从十九世纪二十年代开始,榕树与其特有的传粉昆虫系统一直是研究物种之间是如何形成稳定的合作关系的模式系统之一。在探讨物种间互利合作行为的过程中,一个基本的理论问题一直未曾得到解决:互利共栖的物种之间存在公共资源,而任何一个物种的个体对公共资源的过度利用都会导致合作关系的解体,这就是著名的“公共地的悲剧”(该悖论由Hardin于1968年在Science提出)。
经典理论认为合作双方利用的空间资源存在分化,因而合作一方不能利用另外一方的资源。
然而,王瑞武等的实验表明:资源的空间分化理论可能是不可信的(对文献提到多个空间分化假说逐一实验验证和分析发现都是不可信的),合作关系将会随着公共资源的减少而转化为冲突关系,公共资源丰富时,双方表现为合作关系,而在公共资源紧张时表现冲突或竞争关系(Wang et al. 2008, in Journal Animal Ecology)。
王瑞武等的实验发现:传粉小蜂之间存在干扰性竞争,这种干扰性竞争将导致传粉小蜂对公共资源利用效率的降低,因而公共资源的利用由于传粉小蜂之间的干扰性竞争而不能达到最大化,合作双方的公共资源利用很少达到紧张状态,物种之间因而能够维持比较稳定的合作关系。
这是国内首次用实验证据论证了空间分化在互利合作系统中并不能维持合作关系的稳定,并首次提出了非对称性的干扰可能是维持互利合作系统稳定的关键机制。(生物谷Bioon.com)
生物谷推荐原始出处:
PLoS ONE 4(11): e7802. doi:10.1371/journal.pone.0007802
Interference Competition and High Temperatures Reduce the Virulence of Fig Wasps and Stabilize a Fig-Wasp Mutualism
Rui-Wu Wang1#, Jo Ridley2#, Bao-Fa Sun1,3, Qi Zheng1,4, Derek W. Dunn2,5, James Cook5, Lei Shi6, Ya-Ping Zhang1, Douglas W. Yu1,2*
1 Ecology, Conservation, and Environment Center (ECEC), State Key Laboratory of Genetic Resources and Evolution, Kunming Institute of Zoology, Chinese Academy of Sciences, Kunming, Yunnan, China, 2 Centre for Ecology, Evolution and Conservation (CEEC) and School of Biological Sciences, University of East Anglia, Norwich, Norfolk, United Kingdom, 3 Key Laboratory of Zoological Systematics and Evolution, Institute of Zoology, Chinese Academy of Sciences, Beijing, China, 4 School of Medicine, Zhejiang University, Hangzhou, Zhejiang, China, 5 School of Biological Sciences, University of Reading, Reading, Berks, United Kingdom, 6 Statistics and Mathematics College, Yunnan University of Finance and Economics, Kunming, Yunnan, China
Fig trees are pollinated by fig wasps, which also oviposit in female flowers.
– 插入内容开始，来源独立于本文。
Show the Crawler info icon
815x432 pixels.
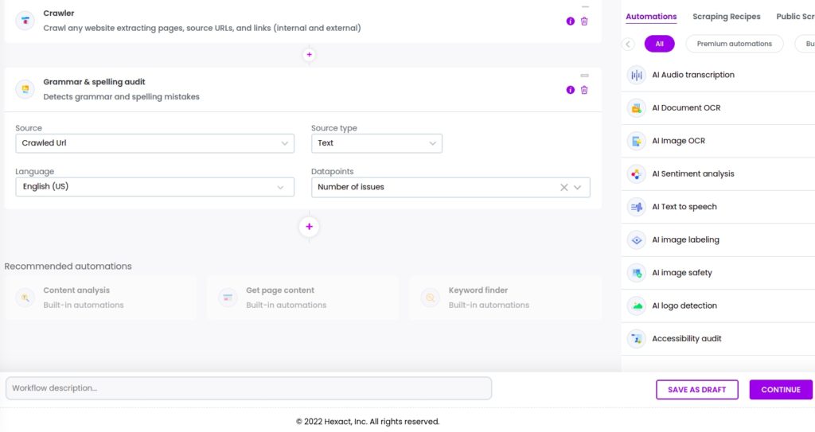click(x=570, y=21)
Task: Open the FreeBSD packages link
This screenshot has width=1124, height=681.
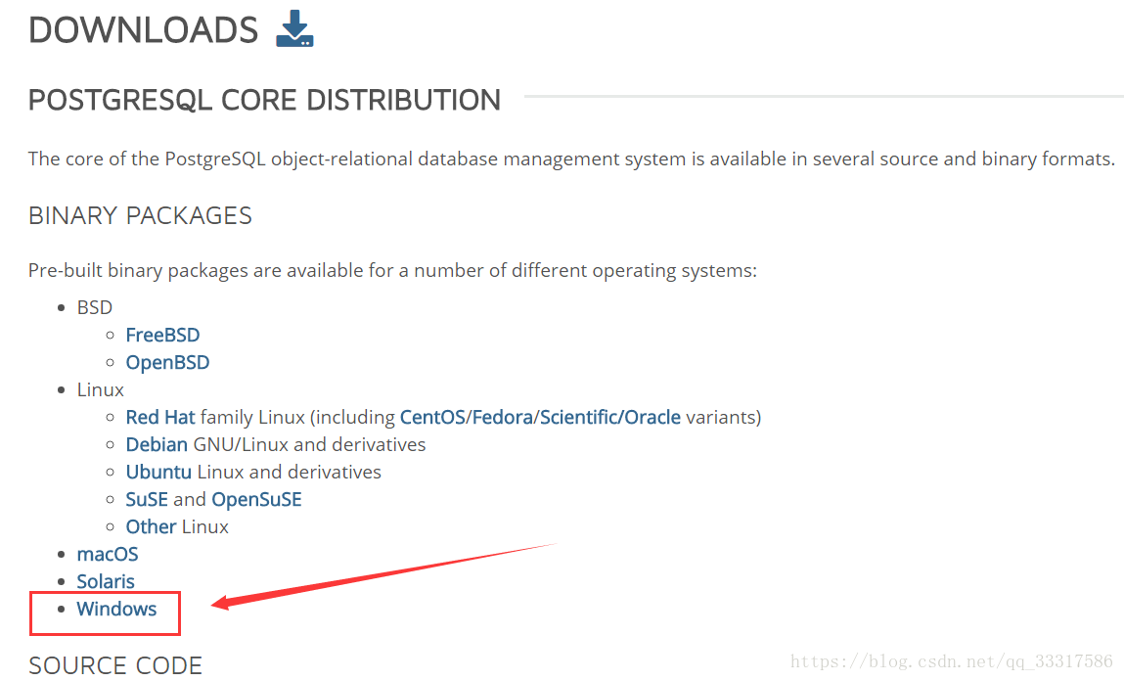Action: pos(162,335)
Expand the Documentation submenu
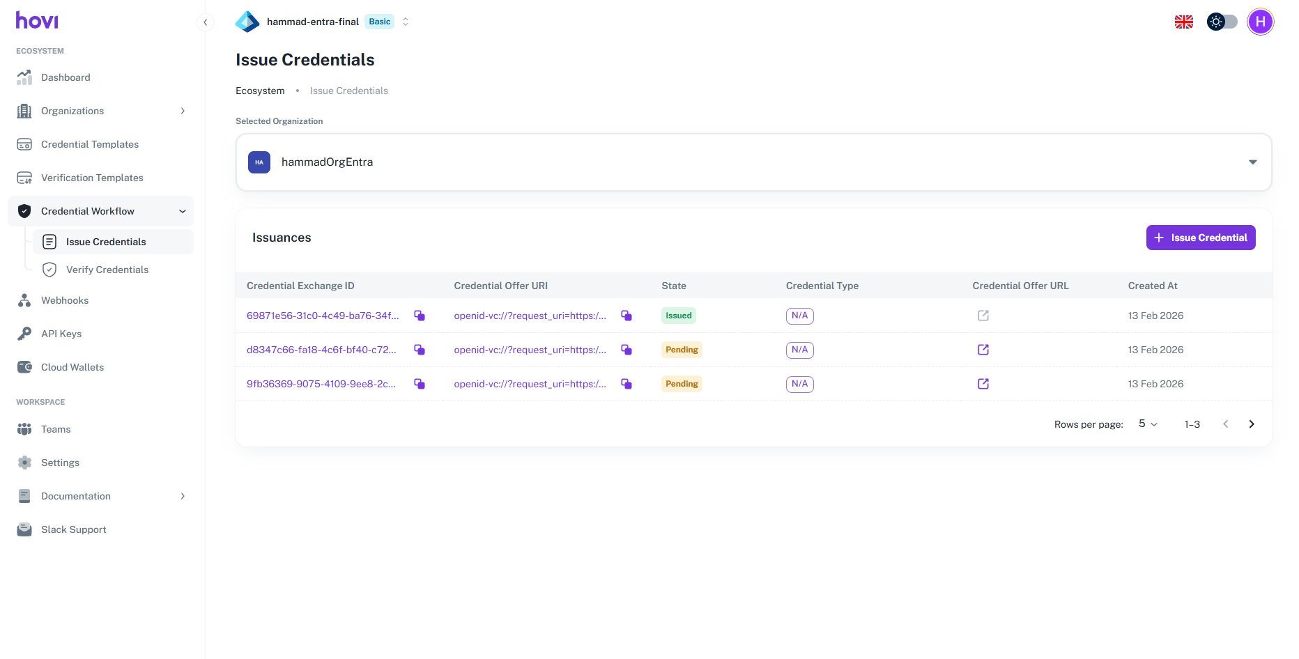This screenshot has width=1299, height=659. [183, 496]
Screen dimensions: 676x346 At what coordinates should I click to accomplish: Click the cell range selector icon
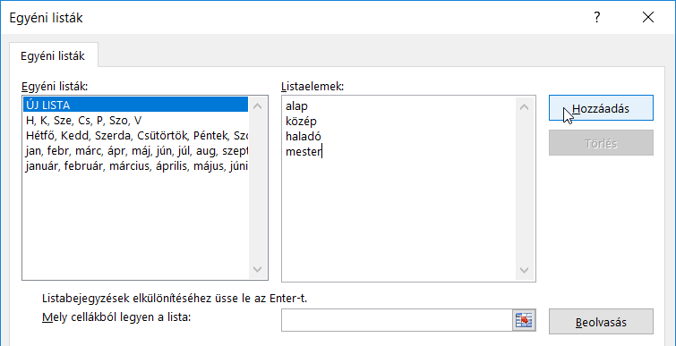tap(524, 320)
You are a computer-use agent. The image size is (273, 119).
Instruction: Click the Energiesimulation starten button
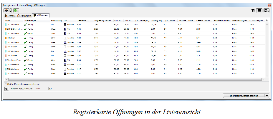click(244, 96)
The wasp larvae gall and eat developing seeds. Although fig trees benefit from allowing wasps to oviposit, because the wasp offspring disperse pollen, figs must prevent wasps from ovipositing in all flowers, or seed production would cease, and the mutualism would go extinct. In Ficus racemosa, we find that syconia (‘figs’) that have few foundresses (ovipositing wasps) are underexploited in the summer (few seeds, few galls, many empty ovules) and are overexploited in the winter (few seeds, many galls, few empty ovules). Conversely, syconia with many foundresses produce intermediate numbers of galls and seeds, regardless of season. We use experiments to explain these patterns, and thus, to explain how this mutualism is maintained. In the hot summer, wasps suffer short lifespans and therefore fail to oviposit in many flowers. In contrast, cooler temperatures in the winter permit longer wasp lifespans, which in turn allows most flowers to be exploited by the wasps. However, even in winter, only in syconia that happen to have few foundresses are most flowers turned into galls. In syconia with higher numbers of foundresses, interference competition reduces foundress lifespans, which reduces the proportion of flowers that are galled. We further show that syconia encourage the entry of multiple foundresses by delaying ostiole closure. Taken together, these factors allow fig trees to reduce galling in the wasp-benign winter and boost galling (and pollination) in the wasp-stressing summer. Interference competition has been shown to reduce virulence in pathogenic bacteria. Our results show that interference also maintains cooperation in a classic, cooperative symbiosis, thus linking theories of virulence and mutualism. More generally, our results reveal how frequency-dependent population regulation can occur in the fig-wasp mutualism, and how a host species can ‘set the rules of the game’ to ensure mutualistic behavior in its symbionts.